Close England 264 for 9 (Stewart 71*, Vaughan 61, Harbhajan 3-39) trail India 628 for 8 dec (Tendulkar 193, Dravid 148, Ganguly 128) by 364 runs
Scorecard Gallery

England are on the rack, and no mistake. Inspired by Anil Kumble and abetted by some crass shot selection, India rampaged through a batting line-up that had devoured allcomers all summer. Kumble, whose two wickets could easily have been four or five, extracted the type of spiteful bounce that makes him so lethal on the subcontinent. He was ably backed up by Harbhajan Singh, who shredded England's last hopes with two wickets in consecutive deliveries, and the seamers Zaheer Khan and Ajit Agarkar, who fired as a unit for the first time this summer. England closed on 264 for 9, still 165 runs from making India bat again, with six sessions of cricket in prospect.

England had already been run ragged in the field for two whole days, and were subjected to a final bout of humiliation in the morning session, in which just 34 runs were scored but, more importantly, four soul-sapping catches were dropped. By the time Sourav Ganguly declared with an hour to go before lunch, England's heads were hanging to their bootlaces.

To their credit, Michael Vaughan and Robert Key, who had dropped three simple catches in the course of India's innings, gritted their teeth and set about India's new ball. But guts alone were not sufficient, particularly when Kumble entered the attack to put the heebie-jeebies up the England batsmen, and 15 minutes into the second session, the rot set in. Zaheer, who had bowled an innocuous opening spell, switched ends and angled one across Key (30), who edged a comfortable catch to VVS Laxman at second slip. Vaughan then had a moment of divine intervention when umpire Orchard turned down a stone-dead appeal for lbw off Kumble, but Mark Butcher was soon pinned on the back foot with a mirror-image of that very delivery (113 for 2).

Vaughan, once again, was in imperious touch, lacing the off-side boundary with cover-drives of the dreamiest calibre. While he was at the crease, all was well with the innings, but his dismissal, to a loose drive off Agarkar moments after Laxman had dropped the simplest of chances, summed up the innings. England went to an early tea when a spot of drizzle swept across the ground, but it was not enough to stall the procession.

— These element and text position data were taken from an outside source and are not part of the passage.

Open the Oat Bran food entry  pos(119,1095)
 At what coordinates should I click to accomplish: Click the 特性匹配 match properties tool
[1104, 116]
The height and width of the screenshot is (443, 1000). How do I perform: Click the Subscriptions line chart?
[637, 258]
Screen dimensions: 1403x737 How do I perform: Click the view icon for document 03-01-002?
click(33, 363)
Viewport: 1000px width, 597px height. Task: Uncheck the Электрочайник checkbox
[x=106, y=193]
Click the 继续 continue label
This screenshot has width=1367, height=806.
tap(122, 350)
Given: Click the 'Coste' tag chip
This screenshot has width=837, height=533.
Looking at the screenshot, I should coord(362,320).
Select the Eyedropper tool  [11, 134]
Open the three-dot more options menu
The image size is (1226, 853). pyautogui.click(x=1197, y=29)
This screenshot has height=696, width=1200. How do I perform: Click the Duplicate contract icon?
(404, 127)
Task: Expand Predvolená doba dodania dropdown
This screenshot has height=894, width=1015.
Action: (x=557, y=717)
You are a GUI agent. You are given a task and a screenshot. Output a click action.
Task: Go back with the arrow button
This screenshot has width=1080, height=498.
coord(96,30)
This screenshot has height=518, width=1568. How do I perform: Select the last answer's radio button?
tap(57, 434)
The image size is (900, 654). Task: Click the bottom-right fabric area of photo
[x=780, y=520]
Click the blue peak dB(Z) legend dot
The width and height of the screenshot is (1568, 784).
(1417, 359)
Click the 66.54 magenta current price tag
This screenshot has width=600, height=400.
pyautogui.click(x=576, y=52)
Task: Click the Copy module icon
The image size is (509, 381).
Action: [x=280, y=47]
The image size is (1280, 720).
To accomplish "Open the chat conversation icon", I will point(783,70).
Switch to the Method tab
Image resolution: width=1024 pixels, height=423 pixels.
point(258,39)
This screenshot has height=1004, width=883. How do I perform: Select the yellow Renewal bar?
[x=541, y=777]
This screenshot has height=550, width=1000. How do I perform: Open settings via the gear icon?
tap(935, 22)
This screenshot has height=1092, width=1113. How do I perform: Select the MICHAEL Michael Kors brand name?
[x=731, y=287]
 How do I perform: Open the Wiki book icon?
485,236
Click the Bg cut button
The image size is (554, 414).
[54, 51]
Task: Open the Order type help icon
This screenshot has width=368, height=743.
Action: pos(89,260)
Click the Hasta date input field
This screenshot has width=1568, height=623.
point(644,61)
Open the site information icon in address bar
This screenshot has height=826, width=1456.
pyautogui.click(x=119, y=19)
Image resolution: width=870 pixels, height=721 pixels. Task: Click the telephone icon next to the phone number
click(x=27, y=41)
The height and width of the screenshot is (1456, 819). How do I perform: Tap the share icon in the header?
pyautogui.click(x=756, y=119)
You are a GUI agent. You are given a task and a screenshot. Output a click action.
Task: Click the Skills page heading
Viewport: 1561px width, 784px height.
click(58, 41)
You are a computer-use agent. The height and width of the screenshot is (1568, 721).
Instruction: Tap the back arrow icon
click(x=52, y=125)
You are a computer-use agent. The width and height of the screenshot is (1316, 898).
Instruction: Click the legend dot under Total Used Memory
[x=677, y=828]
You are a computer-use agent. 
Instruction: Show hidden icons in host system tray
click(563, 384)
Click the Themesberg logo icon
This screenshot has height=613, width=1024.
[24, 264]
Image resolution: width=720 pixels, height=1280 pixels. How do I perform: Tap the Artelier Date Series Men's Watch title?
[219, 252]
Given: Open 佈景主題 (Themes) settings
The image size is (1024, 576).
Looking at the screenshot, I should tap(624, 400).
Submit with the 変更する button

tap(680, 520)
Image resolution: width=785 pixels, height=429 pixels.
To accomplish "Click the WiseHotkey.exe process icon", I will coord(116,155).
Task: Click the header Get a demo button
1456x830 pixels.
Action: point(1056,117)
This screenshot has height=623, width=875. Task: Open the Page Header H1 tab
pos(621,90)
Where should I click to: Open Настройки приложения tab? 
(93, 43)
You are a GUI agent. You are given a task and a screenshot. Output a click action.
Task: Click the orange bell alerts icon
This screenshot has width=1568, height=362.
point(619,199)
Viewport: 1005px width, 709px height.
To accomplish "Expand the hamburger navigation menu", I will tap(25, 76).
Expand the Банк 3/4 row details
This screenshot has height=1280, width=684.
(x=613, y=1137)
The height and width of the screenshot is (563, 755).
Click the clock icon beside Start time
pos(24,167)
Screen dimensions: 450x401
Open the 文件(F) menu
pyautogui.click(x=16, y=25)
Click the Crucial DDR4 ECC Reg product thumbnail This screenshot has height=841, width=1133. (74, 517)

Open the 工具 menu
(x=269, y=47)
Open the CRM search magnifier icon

Nasser Hussain enjoys a scrap, but on 25, he was trapped lbw by Zaheer with a ball that nipped back and would probably have gone over the top (140 for 4), and England's last hopes of avoiding the follow-on evaporated within two balls by Harbhajan Singh. First, he lured John Crawley into leg-glancing a flighted off-break straight to a tumbling VVS Laxman at leg slip – Crawley had made 13 in an hour – and then Andrew Flintoff foolishly padded-up to the next delivery and was adjudged leg-before to a ball that was missing leg.

Alec Stewart made the most of a first-ball reprieve, and counterattacked his way to a bold 71 not out, aided first by Alex Tudor, then Ashley Giles, who hung around gamely in hopeless circumstances. England were clinging onto their first innings by the close, but still faced a deficit of 364, with two whole days to survive and the weather set fair.

Midway through the second Test at Trent Bridge, England had established such a stranglehold over this Indian side that few people truly believed there was anything left to fight for this summer. But, if the team had begun to daydream about the upcoming Ashes battle, then Sachin Tendulkar and Co. have rudely clicked their fingers and awoken them to the task at hand. India showed what can be done in a fourth-innings rearguard by surviving at Trent Bridge – but it will take some grit of the Rahul Dravid variety, and a bucketload of bad weather, to pull this one out of the fire.